How the hell did the U.S. get so far behind the curve? We are failing our citizens, it is shameful. If other nations can do it, then why don't we just copy them? Why didn't we do that months ago?
It's timing.
We lost our ability to copy them because we did not foresee the shortage of reagents needed. It is needed to extract the RNA and is usually seen as a common chemical. CDC developed a faulty kit using it, and then lost more time having to do it again. By then the reagents were very back ordered.
From what I have read, there was one main supplier, based in Spain/Netherlands (Qiagen)- patent had run out but they were still within 'trade secret' territory so hard to copy. The first countries and all the labs racing to develop a vaccine ordered mass amounts. US Gov't did not.
Just last week they
approved Roche to do the test who have their own reagent but supply there is also low. Roche is a Swiss company.
Now other places are trying to test in different ways. US is just late to the game. Many labs and hospitals are each trying to develop their own. That's great, but they are all hoarding these reagents to do it!
Using less tests for same outcome:
One idea that seems to work but is not done is 'pooling samples'.
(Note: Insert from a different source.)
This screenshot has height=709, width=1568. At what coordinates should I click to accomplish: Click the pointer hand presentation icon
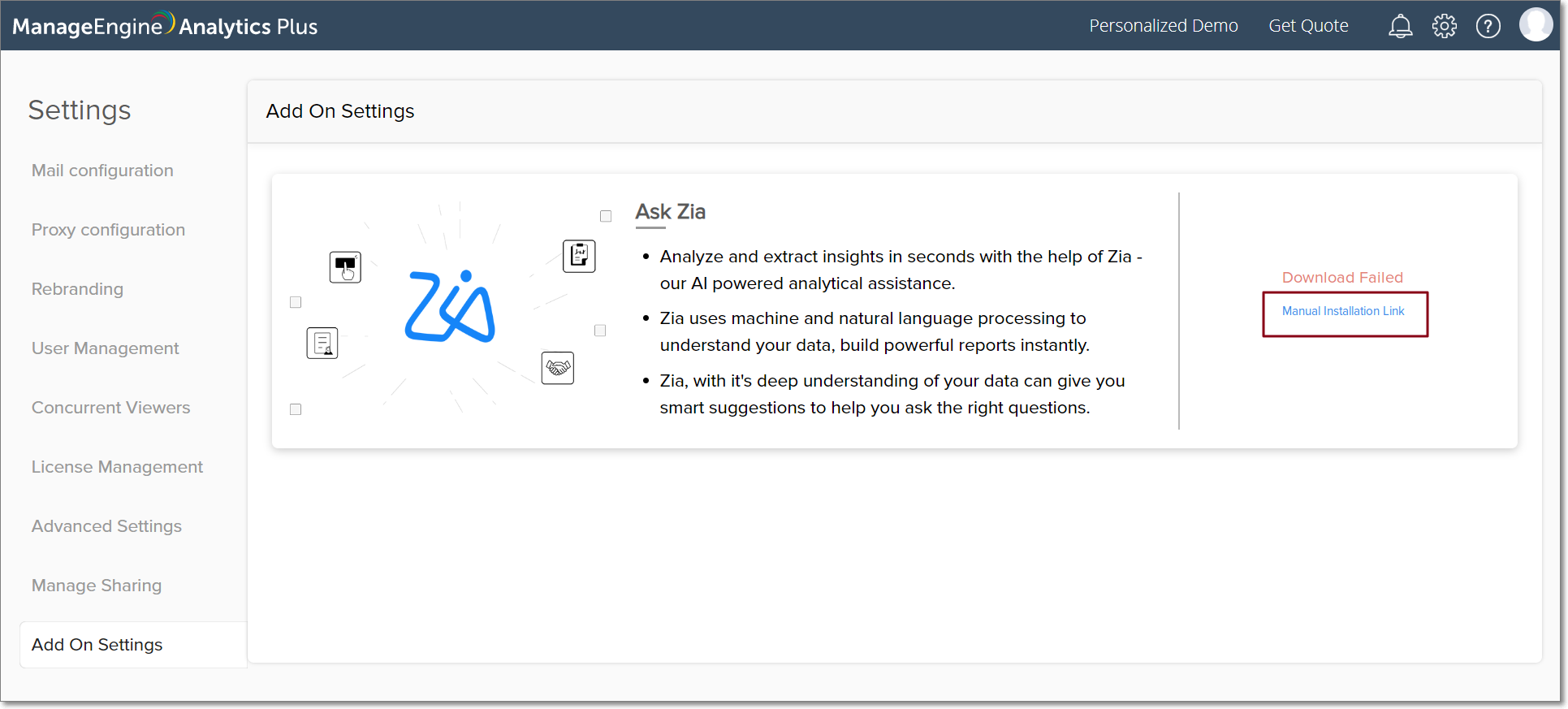(345, 267)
Israeli scientists showed it was accurate to rule out entire groups of samples up to 64 at a time.
This could be useful right now for nursing homes or health teams. You could clear 'blocks' of people and retest the positives. Just means more swabs.
I have also read there is sometimes a lack of swabs or other components of the test. People in government didn't properly order with a fully spec'd out Bill of Materials (BOM) for a functional kit. They ordered the wrong parts or crucial pieces were missing.
(2/3 of the Grand Princess cruisers refused testing after delays,
with CDC blessing, after it seemed it would go well past their 14-day 'no symptom' quarantine.)